Pourtant on retrouve curieusement dans ce clan ceux qui, après avoir défendu l'art conceptuel en France, sont devenus aujourd'hui les champions de la peinture - peinture spéculative.
Enfin, elle parait peu fondée. Pourquoi la démystification de l'idéologie artistique idéaliste et bourgeoise ne pourrait-elle pas mettre en scène visuelle­ment le discours de la sociologie de l'art dans une galerie ou un musée ? Kosuth a bien pris la liberté de présenter à New York, chez Castelli, en 1975, des livres d'anthropologie du langage.
Mais il est clair que l'art sociologique est une pratique et non une théorie seulement. Il en marque le passage à l'acte.
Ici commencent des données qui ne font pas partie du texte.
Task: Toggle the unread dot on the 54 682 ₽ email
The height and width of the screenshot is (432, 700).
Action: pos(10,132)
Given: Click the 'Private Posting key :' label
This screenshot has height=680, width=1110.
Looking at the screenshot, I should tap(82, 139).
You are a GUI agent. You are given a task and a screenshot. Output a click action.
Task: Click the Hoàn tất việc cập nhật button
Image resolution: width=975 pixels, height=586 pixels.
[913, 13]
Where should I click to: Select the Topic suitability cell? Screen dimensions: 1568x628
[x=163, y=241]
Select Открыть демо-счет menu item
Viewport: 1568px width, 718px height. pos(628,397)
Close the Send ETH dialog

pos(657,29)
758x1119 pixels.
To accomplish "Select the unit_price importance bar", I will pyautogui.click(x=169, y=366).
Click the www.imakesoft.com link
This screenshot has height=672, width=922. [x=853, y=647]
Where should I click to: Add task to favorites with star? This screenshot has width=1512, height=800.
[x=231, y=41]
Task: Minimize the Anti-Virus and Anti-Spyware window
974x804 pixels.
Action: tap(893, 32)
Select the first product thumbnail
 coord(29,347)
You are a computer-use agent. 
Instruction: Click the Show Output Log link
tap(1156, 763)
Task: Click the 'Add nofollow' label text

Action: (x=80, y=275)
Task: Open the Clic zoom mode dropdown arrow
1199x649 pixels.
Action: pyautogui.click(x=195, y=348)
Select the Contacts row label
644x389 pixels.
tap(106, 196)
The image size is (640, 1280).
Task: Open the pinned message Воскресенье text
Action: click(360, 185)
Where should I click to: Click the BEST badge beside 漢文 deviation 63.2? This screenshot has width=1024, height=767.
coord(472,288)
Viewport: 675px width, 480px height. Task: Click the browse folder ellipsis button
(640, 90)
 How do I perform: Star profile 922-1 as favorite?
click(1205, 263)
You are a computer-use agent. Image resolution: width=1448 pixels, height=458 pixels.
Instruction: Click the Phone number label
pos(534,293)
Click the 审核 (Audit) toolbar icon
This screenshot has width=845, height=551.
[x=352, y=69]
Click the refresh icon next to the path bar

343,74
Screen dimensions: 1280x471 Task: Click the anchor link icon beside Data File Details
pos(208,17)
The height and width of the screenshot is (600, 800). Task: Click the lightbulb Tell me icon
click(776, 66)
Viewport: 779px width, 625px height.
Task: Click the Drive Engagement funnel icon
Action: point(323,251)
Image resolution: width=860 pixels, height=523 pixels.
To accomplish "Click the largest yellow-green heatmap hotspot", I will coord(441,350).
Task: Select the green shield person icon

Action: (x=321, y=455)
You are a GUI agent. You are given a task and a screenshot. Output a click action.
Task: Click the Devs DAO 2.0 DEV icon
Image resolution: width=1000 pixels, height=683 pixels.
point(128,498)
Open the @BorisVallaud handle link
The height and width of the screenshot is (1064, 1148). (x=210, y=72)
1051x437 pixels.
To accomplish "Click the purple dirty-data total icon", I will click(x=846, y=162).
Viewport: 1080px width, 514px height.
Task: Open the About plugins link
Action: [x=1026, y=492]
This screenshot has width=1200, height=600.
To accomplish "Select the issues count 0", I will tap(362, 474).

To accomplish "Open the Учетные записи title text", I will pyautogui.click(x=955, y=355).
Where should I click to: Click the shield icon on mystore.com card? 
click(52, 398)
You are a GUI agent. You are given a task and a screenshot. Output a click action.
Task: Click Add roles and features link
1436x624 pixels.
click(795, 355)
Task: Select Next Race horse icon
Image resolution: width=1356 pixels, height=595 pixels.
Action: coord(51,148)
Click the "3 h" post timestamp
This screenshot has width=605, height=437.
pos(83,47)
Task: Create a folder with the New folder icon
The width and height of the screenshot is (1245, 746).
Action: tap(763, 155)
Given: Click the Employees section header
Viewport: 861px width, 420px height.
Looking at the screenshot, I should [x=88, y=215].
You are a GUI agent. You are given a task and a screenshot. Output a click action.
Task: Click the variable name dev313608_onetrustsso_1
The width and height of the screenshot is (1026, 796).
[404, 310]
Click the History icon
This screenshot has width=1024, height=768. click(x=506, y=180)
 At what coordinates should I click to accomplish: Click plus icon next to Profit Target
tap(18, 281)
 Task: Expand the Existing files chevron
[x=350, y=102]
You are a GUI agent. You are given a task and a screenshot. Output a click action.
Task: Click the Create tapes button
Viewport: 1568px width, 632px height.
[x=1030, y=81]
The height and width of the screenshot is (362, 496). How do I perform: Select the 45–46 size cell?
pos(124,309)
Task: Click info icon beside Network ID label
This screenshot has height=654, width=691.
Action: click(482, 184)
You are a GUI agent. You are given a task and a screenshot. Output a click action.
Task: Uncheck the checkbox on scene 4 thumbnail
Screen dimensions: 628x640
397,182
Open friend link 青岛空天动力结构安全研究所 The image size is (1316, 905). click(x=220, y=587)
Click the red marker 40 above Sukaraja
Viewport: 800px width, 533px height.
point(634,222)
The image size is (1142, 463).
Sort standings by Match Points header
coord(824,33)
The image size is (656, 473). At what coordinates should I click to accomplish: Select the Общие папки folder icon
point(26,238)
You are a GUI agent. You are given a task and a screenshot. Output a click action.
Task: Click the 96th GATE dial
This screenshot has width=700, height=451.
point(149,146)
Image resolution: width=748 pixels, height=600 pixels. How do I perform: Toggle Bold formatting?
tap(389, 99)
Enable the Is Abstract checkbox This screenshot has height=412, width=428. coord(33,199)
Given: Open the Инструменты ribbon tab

Il emploie des modes interrogatifs, quand la sociologie théorique est démonstrative, et plus souvent visuels ou dialogiques que textuels, encore que cette dernière distinction ne soit pas caractéristique, le recours à des textes théoriques ou méthodologiques dans le musée, à des tracts diffusés postalement ou dans la rue étant aussi valable dans certains cas que le débat oral.
Ce qui distingue de la sociologie l'art sociologique, ce ne sont pas ses moyens ou ses objets tant que ses attitudes et le lieu de son exercice. Le nier, c'est peu connaître le discours sociologique (universitaire par définition puisque c'est cette institution qui l'a produit jusqu'à présent). Alors que la théorie sociologique ne sort pas du lieu clos de l'université, de ses livres et de ses annales, l'art sociologique s'aventure à l'extérieur. La contradiction des lieux et institutions sociales qui produisent art et sociologie doit être soulignée parce qu'elle est capable de contribuer à transformer dialectiquement et ces institutions et leurs productions. L'art sociologique est une pratique active, insérée dans le tissu social où il intervient ici et maintenant. Il dépasse dialectiquement la théorie sociologique sur laquelle il fonde ses expériences en confrontant ses résultats à la rationalité du discours théorique. La sociolo­gie et la méthodologie sociologique ne sont pour la pratique sociologique que des instruments intellectuels de son action. Autant confondre l'optique d'Alberti qui a contribué à l'élaboration de la perspective linéaire et la peinture de la Renaissance qui s'en est servie. J'ajouterai à cet égard que ma propre pratique artistique m'a conduit à revoir et modifier bien des points de la théorie sociologique de la peinture à laquelle je travaille.